Como horizontes tão fantasiosos puderam se enraizar tão profundamente na mente de algumas das figuras mais poderosas do planeta? Para Mathieu Corteel, filósofo e autor de Ni Dieu ni IA (Nem Deus nem IA), essa pseudoteologia serve sobretudo para justificar um modelo de dominação econômica capitalista muito rasteiro: “Os profissionais da tecnologia se veem como os eleitos — o que, de certa forma, são. Eles dominam graças a um monopólio, alimentado pelo roubo generalizado de nossa atividade humana”.
Sinceramente convencidos, seu discurso religioso serve para justificar implicitamente um projeto de sociedade abertamente eugenista: “Eles acreditam que há uma parte da humanidade que deve perecer e outra que deve sobreviver... E que a tecnologia fará esta triagem”, afirma Mathieu Corteel. Segundo ele, a ideologia pós-humanista recicla a ética protestante descrita por Max Weber, que acompanhou a ascensão do capitalismo estadunidense: a ideia de que um chamado divino legitima o sucesso econômico, e que os mais bem-sucedidos (tanto no mercado quanto na tecnologia) são aqueles que foram escolhidos por Deus.
Além da perspectiva da riqueza material, é essa promessa da ressurreição que motiva os apóstolos de um futuro pós-humano a construir sua divindade tecnológica. Entre eles está Bryan Johnson, o bilionário em busca da imortalidade e convencido de que a humanidade “criará Deus na forma de uma superinteligência”. Essa fé também é encontrada entre muitos executivos e líderes de startups, como Daniel Faggella, que defende a “criação de uma dinâmica em direção a um sucessor digno deste nome” (ou seja, uma entidade híbrida artificial).
Essas ideias não são anedóticas nem marginais, de acordo com o filósofo estadunidense Émile P. Torres, um transumanista arrependido para quem a corrida em direção à IA geral é “astutamente pró-extinção” e faz parte das ameaças existenciais à humanidade, ao lado das guerras nucleares e das mudanças climáticas.

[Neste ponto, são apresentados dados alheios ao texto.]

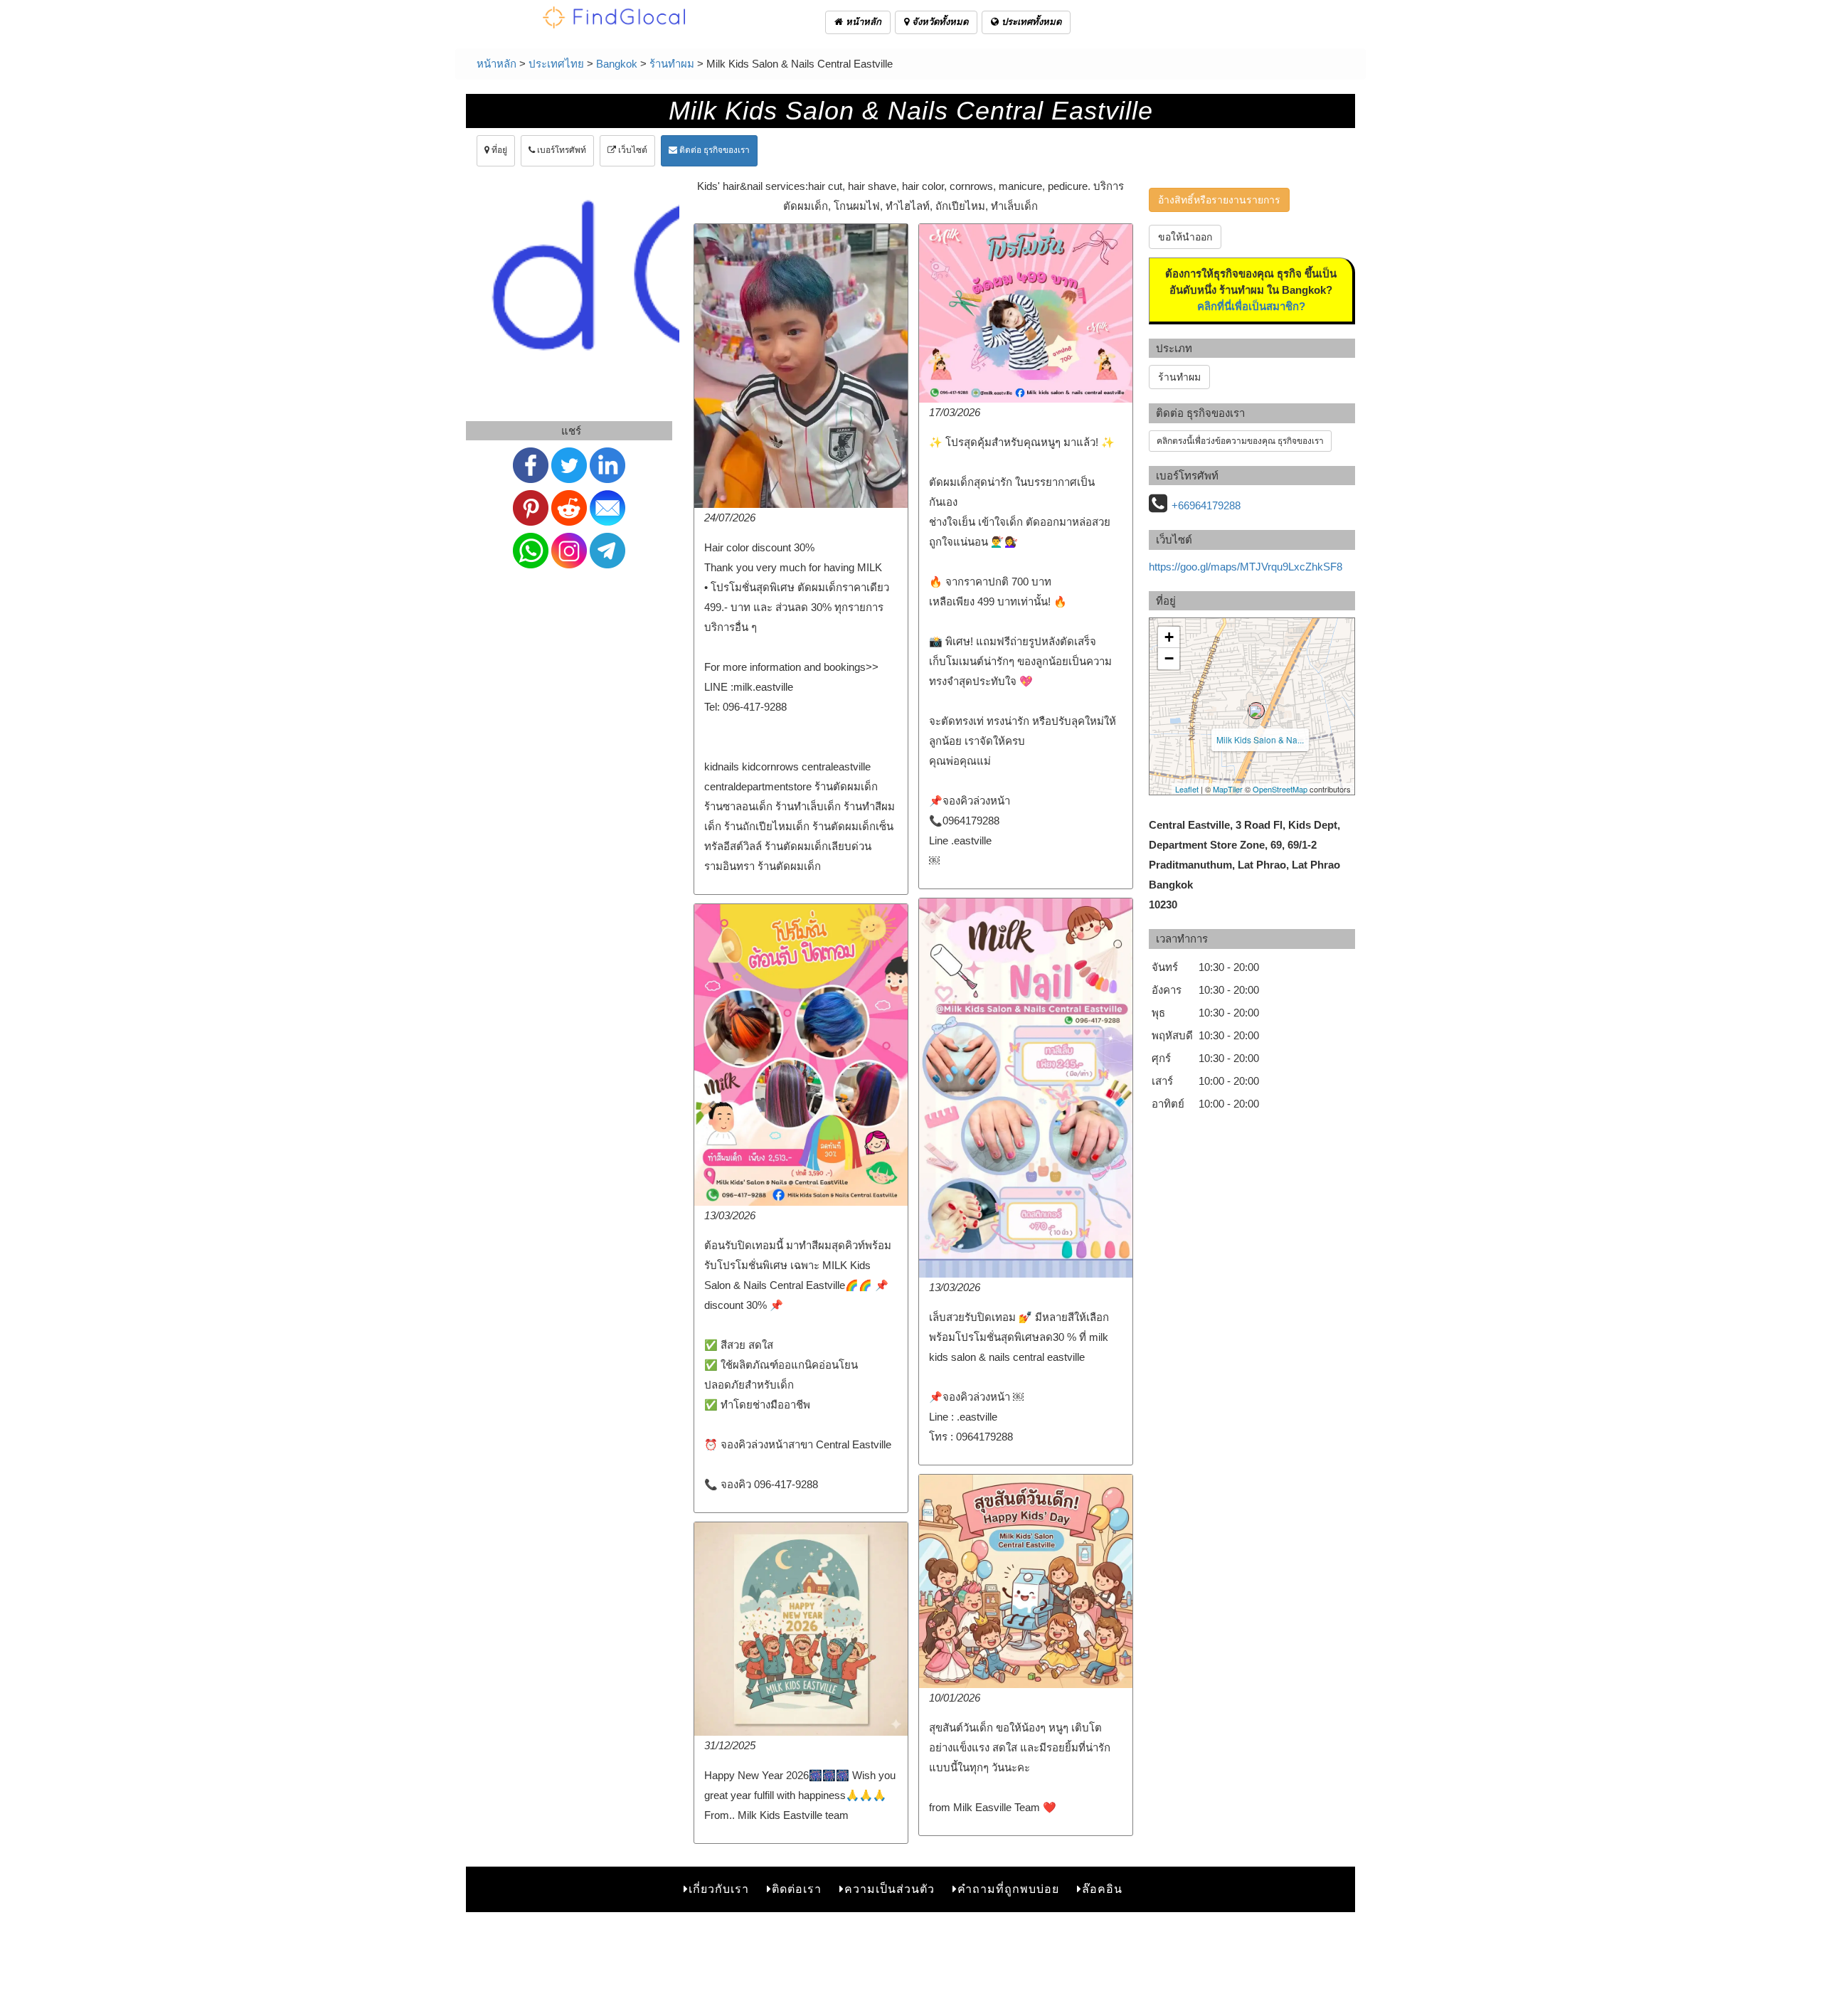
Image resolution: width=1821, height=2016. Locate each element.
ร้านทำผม (671, 64)
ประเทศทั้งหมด (1030, 21)
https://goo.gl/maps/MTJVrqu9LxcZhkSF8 (1245, 567)
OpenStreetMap (1280, 789)
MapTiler (1228, 789)
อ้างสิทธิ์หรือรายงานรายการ (1219, 200)
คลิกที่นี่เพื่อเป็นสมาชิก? (1251, 306)
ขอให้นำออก (1185, 237)
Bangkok (616, 64)
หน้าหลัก (862, 21)
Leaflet (1187, 789)
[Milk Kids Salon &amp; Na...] (1256, 710)
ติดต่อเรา (797, 1889)
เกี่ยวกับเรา (719, 1889)
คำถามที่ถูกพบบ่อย (1008, 1889)
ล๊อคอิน (1102, 1889)
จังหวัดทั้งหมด (938, 21)
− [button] (1169, 658)
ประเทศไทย (556, 64)
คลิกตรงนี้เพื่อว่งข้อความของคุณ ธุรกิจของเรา (1240, 441)
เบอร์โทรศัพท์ (560, 150)
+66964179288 (1206, 505)
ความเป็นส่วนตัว (889, 1889)
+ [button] (1169, 637)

Teriam os pós-humanistas sido mal inspirados por Demain les chiens, uma coletânea de contos de Clifford D. Simak que imagina nossos amigos caninos como os herdeiros supremos da humanidade? Embora nenhum desses bilionários apaixonados pela inteligência artificial divina seja verdadeiramente cristão, todos são fortemente inspirados pela Bíblia e pela ficção científica, como Elon Musk, que proclama seu “cristianismo cultural”. Isso é algo que Gregory Chatonsky, um artista que trabalha com a relação homem-máquina, lamenta: para ele, as visões messiânicas dos barões da tecnologia reciclam as antigas narrativas sem compreender seu escopo crítico, a fim de melhor explorá-las em benefício de um projeto que descreve como “tecnofascista e eugênico”.
Uma boa razão para não abandonarmos nossos imaginários de um futuro em que a humanidade seja superada, observa Chatonsky. “As questões colocadas pelo pós-humanismo são fundamentais: o que devemos fazer com a nossa humanidade, com a nossa finitude, com a fragilidade da espécie humana? O problema é que agora elas estão sendo tratadas por ‘adolescentes’ que leram muita ficção científica”. Resta esperar que uma onda humanista ocorra após a puberdade.